## Exercise set
1) In the passage on Watson and Jeopardy!, which two human players faced IBM's Watson?
2) From the passage on Watson and Jeopardy!, write out the text between "The field of" and "with flying colors.", inclusive, with no changes.

## Selected passage
******
Word Routes

Exploring the pathways of our lexicon

How Watson Trounced the Humans

The field of natural language processing doesn't usually get showcased in a widely watched game show, but that's exactly what happened on Jeopardy! over the last three evenings, as IBM's Watson supercomputer squared off against the two best humans ever to play the game. IBM had sunk tens of millions of dollars in research money to develop Watson over the past four years, and a loss would have been highly embarrassing. Luckily for IBM, and unluckily for the carbon-based life forms Ken Jennings and Brad Rutter, Watson came through with flying colors.
******
## Stored rows
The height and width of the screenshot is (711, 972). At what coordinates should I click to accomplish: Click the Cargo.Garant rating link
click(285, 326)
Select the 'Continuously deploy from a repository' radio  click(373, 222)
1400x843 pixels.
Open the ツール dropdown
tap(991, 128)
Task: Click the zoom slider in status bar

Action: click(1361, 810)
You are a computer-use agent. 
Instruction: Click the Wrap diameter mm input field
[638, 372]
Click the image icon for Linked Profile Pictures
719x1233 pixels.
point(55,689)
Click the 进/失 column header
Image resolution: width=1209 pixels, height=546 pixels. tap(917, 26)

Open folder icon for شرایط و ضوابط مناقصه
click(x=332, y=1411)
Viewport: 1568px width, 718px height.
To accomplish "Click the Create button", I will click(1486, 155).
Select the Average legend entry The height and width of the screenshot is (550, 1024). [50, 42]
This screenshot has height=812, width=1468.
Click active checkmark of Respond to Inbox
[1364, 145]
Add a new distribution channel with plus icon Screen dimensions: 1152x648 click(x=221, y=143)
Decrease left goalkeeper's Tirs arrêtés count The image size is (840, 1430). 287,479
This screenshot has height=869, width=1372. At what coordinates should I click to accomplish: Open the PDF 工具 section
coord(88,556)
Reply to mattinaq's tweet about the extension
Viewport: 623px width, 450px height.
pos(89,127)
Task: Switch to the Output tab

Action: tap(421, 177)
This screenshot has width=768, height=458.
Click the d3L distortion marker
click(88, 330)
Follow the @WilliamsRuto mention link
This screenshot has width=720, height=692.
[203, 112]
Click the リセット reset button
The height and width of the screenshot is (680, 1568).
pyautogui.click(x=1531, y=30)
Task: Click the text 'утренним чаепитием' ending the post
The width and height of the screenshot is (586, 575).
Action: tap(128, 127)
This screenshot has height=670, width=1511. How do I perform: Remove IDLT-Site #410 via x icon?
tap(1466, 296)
******
## The responses
1) Ken Jennings and Brad Rutter

2)
The field of natural language processing doesn't usually get showcased in a widely watched game show, but that's exactly what happened on Jeopardy! over the last three evenings, as IBM's Watson supercomputer squared off against the two best humans ever to play the game. IBM had sunk tens of millions of dollars in research money to develop Watson over the past four years, and a loss would have been highly embarrassing. Luckily for IBM, and unluckily for the carbon-based life forms Ken Jennings and Brad Rutter, Watson came through with flying colors.